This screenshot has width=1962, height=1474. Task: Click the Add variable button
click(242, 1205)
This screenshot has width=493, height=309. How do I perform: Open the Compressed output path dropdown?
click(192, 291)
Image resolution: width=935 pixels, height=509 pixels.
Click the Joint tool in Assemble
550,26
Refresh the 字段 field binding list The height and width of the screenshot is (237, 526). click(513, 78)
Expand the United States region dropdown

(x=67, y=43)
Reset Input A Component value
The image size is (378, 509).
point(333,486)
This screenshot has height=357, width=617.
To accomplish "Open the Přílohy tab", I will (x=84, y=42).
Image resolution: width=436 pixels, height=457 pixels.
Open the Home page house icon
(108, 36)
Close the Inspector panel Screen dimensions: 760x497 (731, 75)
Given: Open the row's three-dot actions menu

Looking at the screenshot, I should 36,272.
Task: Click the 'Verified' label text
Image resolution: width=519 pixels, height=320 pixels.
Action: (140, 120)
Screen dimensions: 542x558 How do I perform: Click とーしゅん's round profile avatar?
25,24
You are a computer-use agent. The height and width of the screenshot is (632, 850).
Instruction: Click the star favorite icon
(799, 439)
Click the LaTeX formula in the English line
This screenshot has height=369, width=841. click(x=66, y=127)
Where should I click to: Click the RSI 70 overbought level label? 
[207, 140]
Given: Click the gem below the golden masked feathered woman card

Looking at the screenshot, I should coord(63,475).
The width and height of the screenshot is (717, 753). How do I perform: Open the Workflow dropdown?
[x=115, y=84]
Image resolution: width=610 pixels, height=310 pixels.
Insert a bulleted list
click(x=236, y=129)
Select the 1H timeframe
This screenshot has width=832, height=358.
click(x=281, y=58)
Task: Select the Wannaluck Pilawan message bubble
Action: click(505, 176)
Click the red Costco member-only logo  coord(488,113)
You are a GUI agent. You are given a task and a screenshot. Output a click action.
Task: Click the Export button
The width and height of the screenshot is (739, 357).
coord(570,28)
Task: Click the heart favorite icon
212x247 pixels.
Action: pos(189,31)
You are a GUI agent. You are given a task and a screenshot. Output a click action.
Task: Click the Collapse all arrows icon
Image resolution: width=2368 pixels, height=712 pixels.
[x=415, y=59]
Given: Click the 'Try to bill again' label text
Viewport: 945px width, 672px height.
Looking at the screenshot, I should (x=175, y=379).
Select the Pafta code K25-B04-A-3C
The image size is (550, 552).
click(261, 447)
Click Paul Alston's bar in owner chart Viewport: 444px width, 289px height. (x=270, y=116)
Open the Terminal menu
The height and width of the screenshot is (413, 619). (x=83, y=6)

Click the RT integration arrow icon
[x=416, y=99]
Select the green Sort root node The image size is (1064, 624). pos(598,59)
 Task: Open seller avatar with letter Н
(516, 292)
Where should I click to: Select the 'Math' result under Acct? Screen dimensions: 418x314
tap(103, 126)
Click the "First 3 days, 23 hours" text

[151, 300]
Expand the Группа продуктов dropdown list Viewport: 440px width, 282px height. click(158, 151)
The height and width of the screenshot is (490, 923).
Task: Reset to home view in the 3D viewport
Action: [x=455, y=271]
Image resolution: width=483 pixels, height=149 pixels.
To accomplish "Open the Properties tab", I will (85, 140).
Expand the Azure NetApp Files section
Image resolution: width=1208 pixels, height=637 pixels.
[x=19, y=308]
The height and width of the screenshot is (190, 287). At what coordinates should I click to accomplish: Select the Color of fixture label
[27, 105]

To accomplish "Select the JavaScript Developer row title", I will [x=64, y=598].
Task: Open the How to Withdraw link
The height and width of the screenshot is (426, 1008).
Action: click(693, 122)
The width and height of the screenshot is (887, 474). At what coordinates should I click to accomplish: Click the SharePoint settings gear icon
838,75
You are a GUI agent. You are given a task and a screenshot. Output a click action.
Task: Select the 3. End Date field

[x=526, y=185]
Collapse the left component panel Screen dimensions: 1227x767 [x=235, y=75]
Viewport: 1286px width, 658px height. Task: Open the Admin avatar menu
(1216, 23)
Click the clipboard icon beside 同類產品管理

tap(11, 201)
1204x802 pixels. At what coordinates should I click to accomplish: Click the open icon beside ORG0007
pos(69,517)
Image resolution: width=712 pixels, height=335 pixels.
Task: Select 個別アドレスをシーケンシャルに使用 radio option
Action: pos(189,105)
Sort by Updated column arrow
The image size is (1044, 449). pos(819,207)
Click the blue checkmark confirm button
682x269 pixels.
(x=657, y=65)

+ + + + + + +

REQUIRED ACTION
Retype all the records above without changing a word.

TASK RESULT
This screenshot has width=1962, height=1474. Task: Click the Add variable button
click(242, 1205)
This screenshot has width=493, height=309. How do I perform: Open the Compressed output path dropdown?
click(192, 291)
Image resolution: width=935 pixels, height=509 pixels.
Click the Joint tool in Assemble
550,26
Refresh the 字段 field binding list The height and width of the screenshot is (237, 526). click(513, 78)
Expand the United States region dropdown

(x=67, y=43)
Reset Input A Component value
The image size is (378, 509).
point(333,486)
This screenshot has height=357, width=617.
To accomplish "Open the Přílohy tab", I will (x=84, y=42).
Image resolution: width=436 pixels, height=457 pixels.
Open the Home page house icon
(108, 36)
Close the Inspector panel Screen dimensions: 760x497 (731, 75)
Given: Open the row's three-dot actions menu

Looking at the screenshot, I should 36,272.
Task: Click the 'Verified' label text
Image resolution: width=519 pixels, height=320 pixels.
Action: (140, 120)
Screen dimensions: 542x558 How do I perform: Click とーしゅん's round profile avatar?
25,24
You are a computer-use agent. The height and width of the screenshot is (632, 850).
Instruction: Click the star favorite icon
(799, 439)
Click the LaTeX formula in the English line
This screenshot has height=369, width=841. click(x=66, y=127)
Where should I click to: Click the RSI 70 overbought level label? 
[207, 140]
Given: Click the gem below the golden masked feathered woman card

Looking at the screenshot, I should coord(63,475).
The width and height of the screenshot is (717, 753). How do I perform: Open the Workflow dropdown?
[x=115, y=84]
Image resolution: width=610 pixels, height=310 pixels.
Insert a bulleted list
click(x=236, y=129)
Select the 1H timeframe
This screenshot has width=832, height=358.
click(x=281, y=58)
Task: Select the Wannaluck Pilawan message bubble
Action: click(505, 176)
Click the red Costco member-only logo  coord(488,113)
You are a GUI agent. You are given a task and a screenshot. Output a click action.
Task: Click the Export button
The width and height of the screenshot is (739, 357).
coord(570,28)
Task: Click the heart favorite icon
212x247 pixels.
Action: pos(189,31)
You are a GUI agent. You are given a task and a screenshot. Output a click action.
Task: Click the Collapse all arrows icon
Image resolution: width=2368 pixels, height=712 pixels.
[x=415, y=59]
Given: Click the 'Try to bill again' label text
Viewport: 945px width, 672px height.
Looking at the screenshot, I should (x=175, y=379).
Select the Pafta code K25-B04-A-3C
The image size is (550, 552).
click(261, 447)
Click Paul Alston's bar in owner chart Viewport: 444px width, 289px height. (x=270, y=116)
Open the Terminal menu
The height and width of the screenshot is (413, 619). (x=83, y=6)

Click the RT integration arrow icon
[x=416, y=99]
Select the green Sort root node The image size is (1064, 624). pos(598,59)
 Task: Open seller avatar with letter Н
(516, 292)
Where should I click to: Select the 'Math' result under Acct? Screen dimensions: 418x314
tap(103, 126)
Click the "First 3 days, 23 hours" text

[151, 300]
Expand the Группа продуктов dropdown list Viewport: 440px width, 282px height. click(158, 151)
The height and width of the screenshot is (490, 923).
Task: Reset to home view in the 3D viewport
Action: [x=455, y=271]
Image resolution: width=483 pixels, height=149 pixels.
To accomplish "Open the Properties tab", I will (85, 140).
Expand the Azure NetApp Files section
Image resolution: width=1208 pixels, height=637 pixels.
[x=19, y=308]
The height and width of the screenshot is (190, 287). At what coordinates should I click to accomplish: Select the Color of fixture label
[27, 105]

To accomplish "Select the JavaScript Developer row title", I will [x=64, y=598].
Task: Open the How to Withdraw link
The height and width of the screenshot is (426, 1008).
Action: click(693, 122)
The width and height of the screenshot is (887, 474). At what coordinates should I click to accomplish: Click the SharePoint settings gear icon
838,75
You are a GUI agent. You are given a task and a screenshot. Output a click action.
Task: Select the 3. End Date field

[x=526, y=185]
Collapse the left component panel Screen dimensions: 1227x767 [x=235, y=75]
Viewport: 1286px width, 658px height. Task: Open the Admin avatar menu
(1216, 23)
Click the clipboard icon beside 同類產品管理

tap(11, 201)
1204x802 pixels. At what coordinates should I click to accomplish: Click the open icon beside ORG0007
pos(69,517)
Image resolution: width=712 pixels, height=335 pixels.
Task: Select 個別アドレスをシーケンシャルに使用 radio option
Action: pos(189,105)
Sort by Updated column arrow
The image size is (1044, 449). pos(819,207)
Click the blue checkmark confirm button
682x269 pixels.
(x=657, y=65)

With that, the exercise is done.